JEAN PAUL - 14 AFORISMEN OVER LITERATUUR EN NOG ENKELE OVER IETS ANDERS

–       Allen die slechts voor mensen van één vakgebied schrijven, bijvoorbeeld theologen, schrijven slecht.
–       Zolang een mens een boek schrijft, kan hij niet ongelukkig zijn.
–       De meesten praten origineler dan ze schrijven.
–       De nieuwste gedachte veroudert onder de hand van een gemiddelde schrijver, de oudste verjongt zich onder de hand van een goede.
–       Het is mooier naar een mooie omgeving te kijken dan die te betreden.
–       Een roman is een veredelde biografie.
–       Ik ergerde me over het lawaai van mensen onder me en kon pas in slaap vallen nadat ik erachter gekomen was dat het paarden waren.
 –      Je houdt nog van de plaats van de liefde als je voor de persoon niets meer voelt.
–       Een grappige, jolige schrijver is dat in het begin van zijn boek het meest.
–       Schrijvers verwarren plezier in het maken met het gemaakte en hebben een tijdje een te hoge dunk van zichzelf.
–       De ijdele, zelfingenomen schrijver verraadt zich door zijn held die hij te veel met zichzelf rekening laat houden.
–       Slechte schrijvers moet je voor, goede na hun boeken leren kennen, om de eersten voor hun boeken en de anderen tegenover hun boeken te excuseren.
–       Gebrek aan zwijgzaamheid komt meestal voort uit gebrek aan gespreksstof.

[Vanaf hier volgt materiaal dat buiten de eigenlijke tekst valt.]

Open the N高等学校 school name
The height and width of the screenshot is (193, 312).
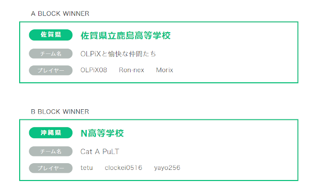tap(102, 133)
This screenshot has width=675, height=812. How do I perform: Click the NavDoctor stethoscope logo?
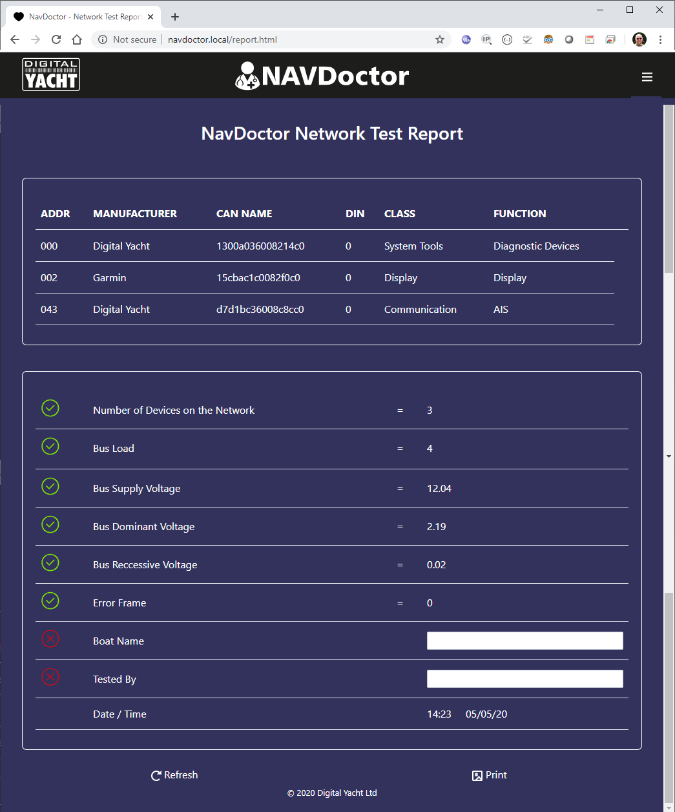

–       Een schrijver toont zichzelf niet volledig in zijn romanpersonage omdat hij nogal wat van zijn trekken over moet houden om aan de andere romanfiguren te lenen.

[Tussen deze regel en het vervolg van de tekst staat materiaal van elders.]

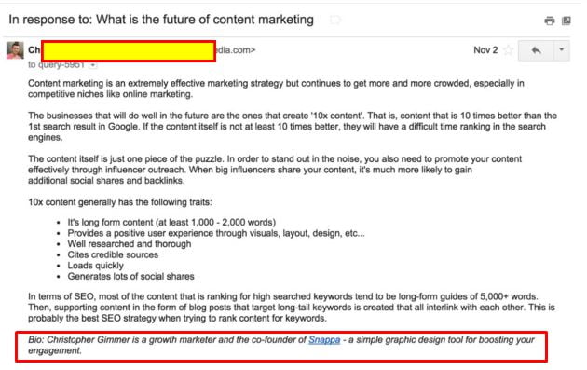
Task: Print this email using the printer icon
Action: coord(549,21)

–       Hoe dan ook zal bij eenzelfde aanleg het onterechte vertrouwen in talenten meer opleveren dan het onterechte wantrouwen erin; het ene spant aan, het andere verlamt.

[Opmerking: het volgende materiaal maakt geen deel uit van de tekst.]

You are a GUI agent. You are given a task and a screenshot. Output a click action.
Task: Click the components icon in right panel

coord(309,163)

–       Ik kan me voorstellen dat een echte dichter een echte koopman begrijpt en zelfs hoogacht, maar niet omgekeerd.
–       Boeken zijn alleen maar dikkere brieven aan vrienden.

vertaling Len Denessen
_______________________

Jean Paul, eigenlijk Johann Paul Friedrich Richter (1763-1825), was een Duitse schrijver.